Friday, January 25, 2013

Aladdin Apron Company - Bungalow Apron

1926

This pattern is the first documentary evidence I've acquired showing that some women expanded beyond home sewing into cottage industry.  It seems logical that a woman who sewed well and efficiently might chose to supplement her income by sewing for others with less time or skill, but without some sort of documentary evidence, it's impossible to prove.

The Aladdin Apron Company of Asbury Park New Jersey may have been a side business for a textile mill, or it may have been a small entrepreneur (perhaps even a woman,) negotiating deals for materials and then taking out classified ads in small town newspapers like the Kingsport Tennessee Times for May 10th, 1926.


The instruction sheet provides fascinating details.


Note that among the potential customers for these high grade percale aprons are factory girls.  It's also interesting how much emphasis is made in the instructions to work neatly and evenly.   A poorly made apron won't generate repeat sales for either the maker or for Aladdin.

As the instruction sheet indicates, the pattern for this very simple bungalow apron (house dress, more or less) has been cut from unprinted lightweight brown kraft paper that will stand up to repeated use better than the usual pattern tissue used for most home sewing patterns. Only one "fits most" size appears to have been available.  This particular style with the two-piece front was very popular in the 1920s.

8 comments:

Dianne said...

It's difficult to tell from the detail available in the drawing, but I think I see similarities with the 1920's dress called the "Promenade" that is available from Folkwear. It's interesting to see the style repeated in different forms.

andrea.at.the.blue.door said...

Yes! I saw the similarity as well. I even went to the Folkwear site to double check. I've also seen a very similar design with long sleeves, made up in deep jewel toned silks. It was quite stunning.

Lynn said...

Looking carefully at the pattern, there are a lot of details that put this beyond the "easy" category in my mind. If you sold it for $1.25, that isn't a whole lot of money for your work. But I guess it was an opportunity for housewives to make money at home. I love your posts!

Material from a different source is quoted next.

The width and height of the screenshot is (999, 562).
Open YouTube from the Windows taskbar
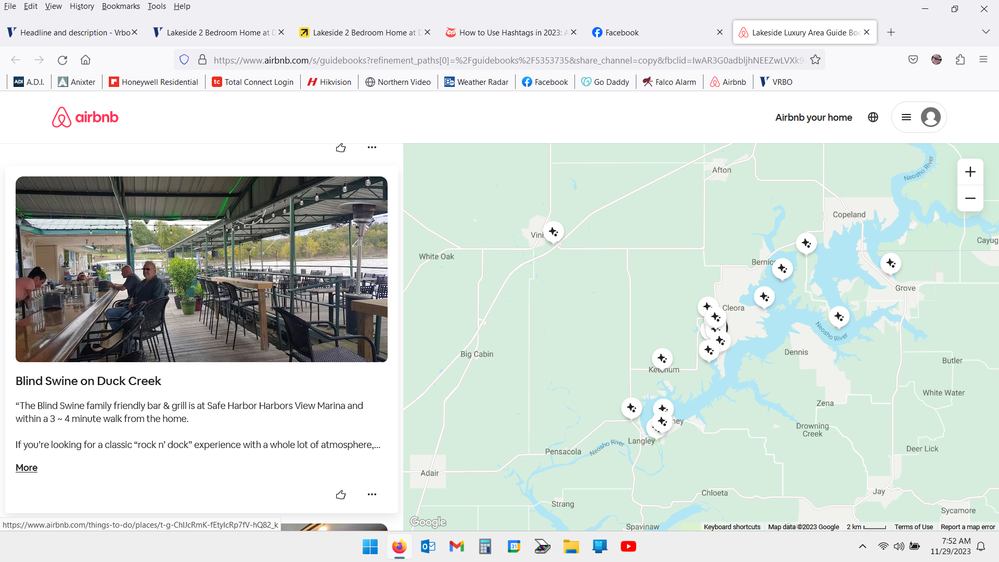pyautogui.click(x=628, y=546)
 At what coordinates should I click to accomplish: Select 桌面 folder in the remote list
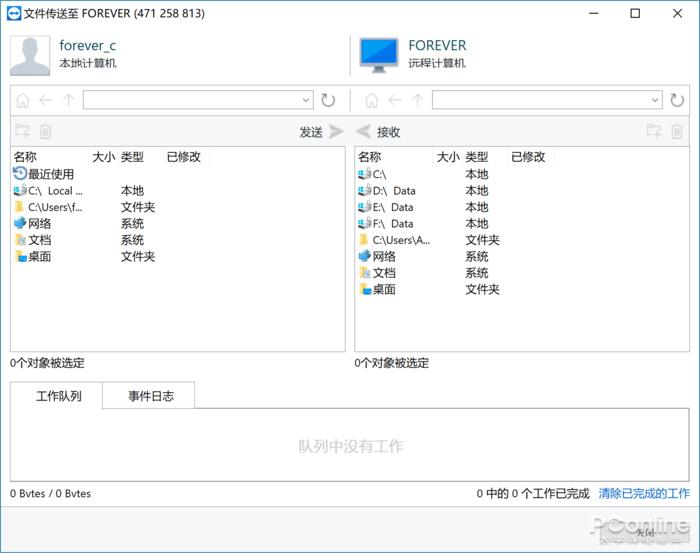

andrea.at.the.blue.door said...

I think this may be why Aladdin would sell you a kit for a single apron at regular retail price. This would give you chance to test your skills and determine if you really could work efficiently enough to turn out multiples and still make some sort of profit.

Molly said...

That is really interesting!

Handy Andy said...

Oh, Andrea, I'm sold. Send me three dozen right away. I'm sure I can sell them to all my neighbors. I promise to keep everything neat and even.

This is just too fun. And I'm planning already how to spend my profits!

MarysMom said...

What is the back like? Is it like the folk wear pattern in that it ties and clinches the waist? This is a great find! Thank you for sharing.

andrea.at.the.blue.door said...

Yes, there are ties that are sewn into the side seams, and are tied in back to hold in the fulness.